ASIC warned finfluencers they would need a licence even if they’re not getting paid, potentially creating the beginning of the end for independent social media users producing financially relevant content.
“If you don’t understand [corporations law] you need to get legal advice; these are laws, they’re not simple,” ASIC executive director for markets Greg Yanco said.
“If you’re providing product advice or arranging for people that deal with a financial product then you’re likely to be carrying on some sort of financial service and you’re going to need a licence.”
Professional Planner hosted the first of two Researcher Forum events for 2022, the March iteration being a holdover from 2021 due to the lockdowns in NSW and around the country.
At the event, AMP Advice managing director Matt Lawler said the company owns verticals but is not vertically integrated – noting there is an important distinction.
“There’s nothing wrong with owning verticals, but when it is integrated to a point where it affects the very person you’re trying serve then that’s bad vertical integration and unwinding that has been important,” Lawler said.

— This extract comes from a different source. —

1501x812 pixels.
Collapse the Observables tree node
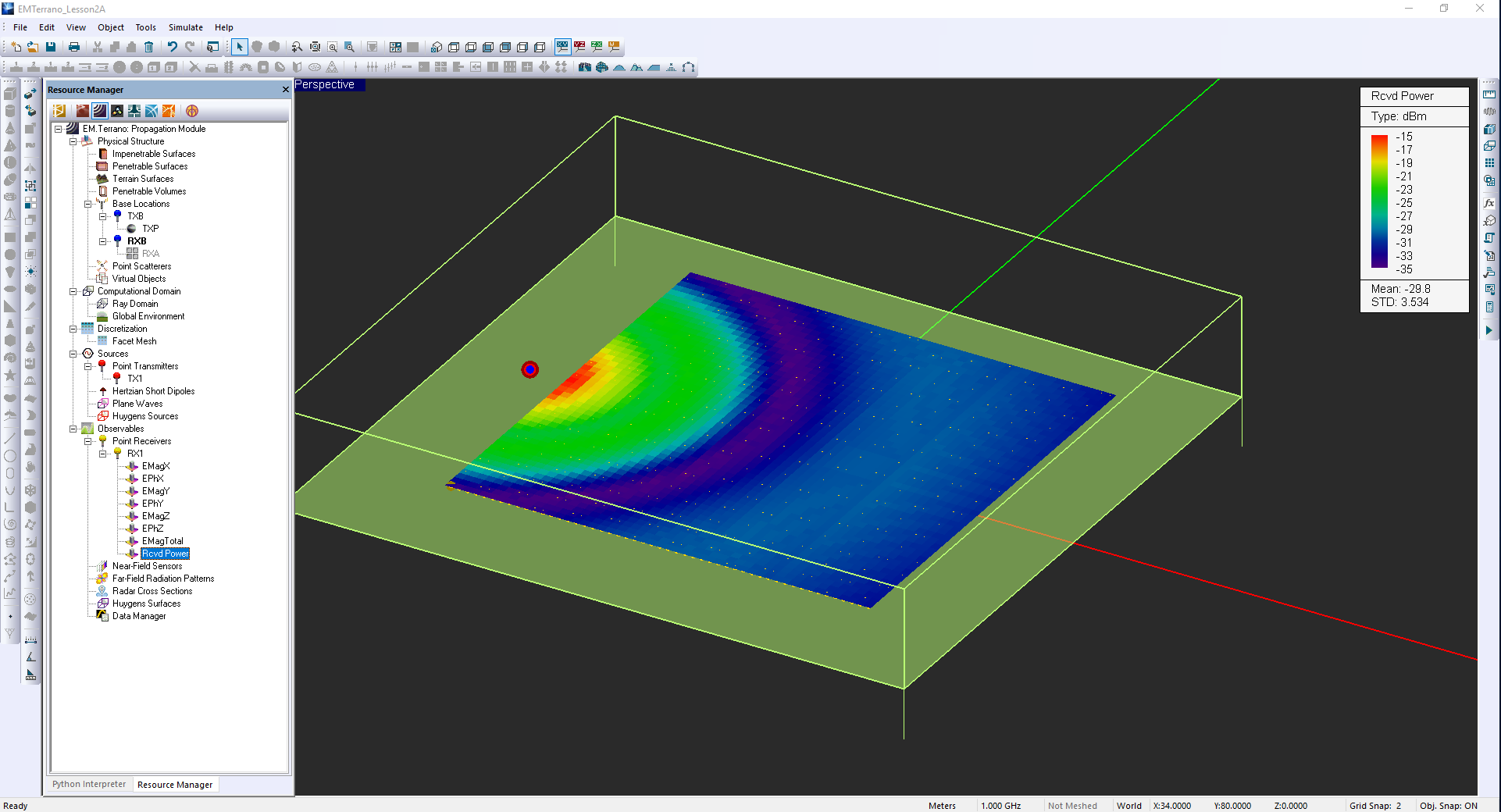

On the topic of vertical integration, Lonsec expressed concern over advice firms to posing as product manufacturers via managed accounts.
“I have concerns with some of the first movers in the space that really saw themselves as being able to set up a funds management business and potentially substantial revenues associated with that,” Lonsec CEO Michael Wright said.
‘Simply not enough’
Then financial services minister June Hume acknowledged the thin pipeline of new talent coming through the industry.
Hume said it was expected there would be significant numbers leaving the industry, but her comments suggested there was not sufficient planning into sustaining the industry.
“In 2021, only 300 people graduated with a FASEA-approved degree from an Australian university and only half started their careers as financial advisers,” Hume said. “That is simply not enough.”
Allens partner Michelle Levy was appointed by Hume to lead the Quality of Advice Review with the terms of reference released alongside the announcement of her appointment.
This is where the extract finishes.